Over the weekend, the blast furnace at the former Corus steelworks in Redcar was relit – a move that will trigger the return of steelmaking to the site, according to owner SSI.
The plant will process scrap ferrous metal, offering a recycling boost for this material stream.
Thai-based SSI has taken on more than 1,000 workers – many of whom lost their jobs when previous owners Tata Steel mothballed the site in 2010 with the loss of 1,600 jobs.
The first steel slabs produced will initially be shipped to Thailand, but it is hoped some could be used in the UK for wind turbine manufacture.
The plant’s four gas stoves have been heating up since February to reach the required temperature of more than 1,200 degrees C.
According to SSI UK’s chief executive Phil Dryden, the occasion marked an historic event.
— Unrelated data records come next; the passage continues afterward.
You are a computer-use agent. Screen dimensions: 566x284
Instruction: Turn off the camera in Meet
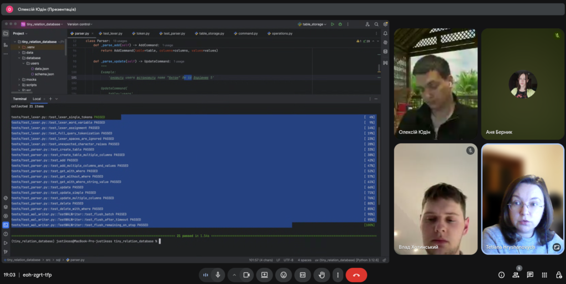(x=247, y=275)
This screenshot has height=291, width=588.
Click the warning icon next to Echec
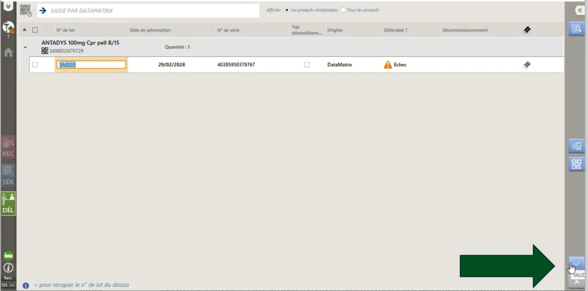[388, 65]
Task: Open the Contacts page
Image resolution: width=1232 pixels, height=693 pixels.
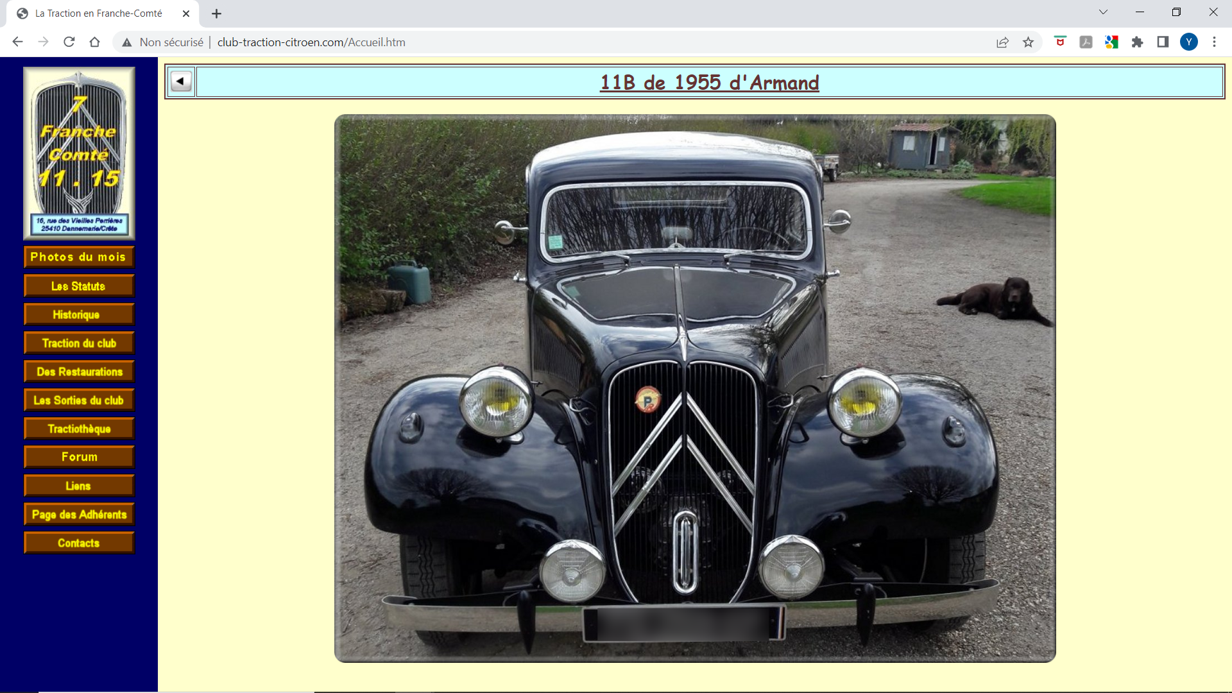Action: pyautogui.click(x=79, y=543)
He said: “I would like to record my appreciation to all those who have been involved, for their commitment and hard work, on what has been a complex and demanding restart programme.
“I am very pleased that we can now look forward to resuming steelmaking at Teesside after a two year absence.”
Business Secretary Vince Cable has also welcomed the news. He said: “SSI and its workforce have worked very hard over the last year and should be congratulated on getting to this point.”
The blast furnace was due to be relit last December, but it was delayed by technical problems and industrial action.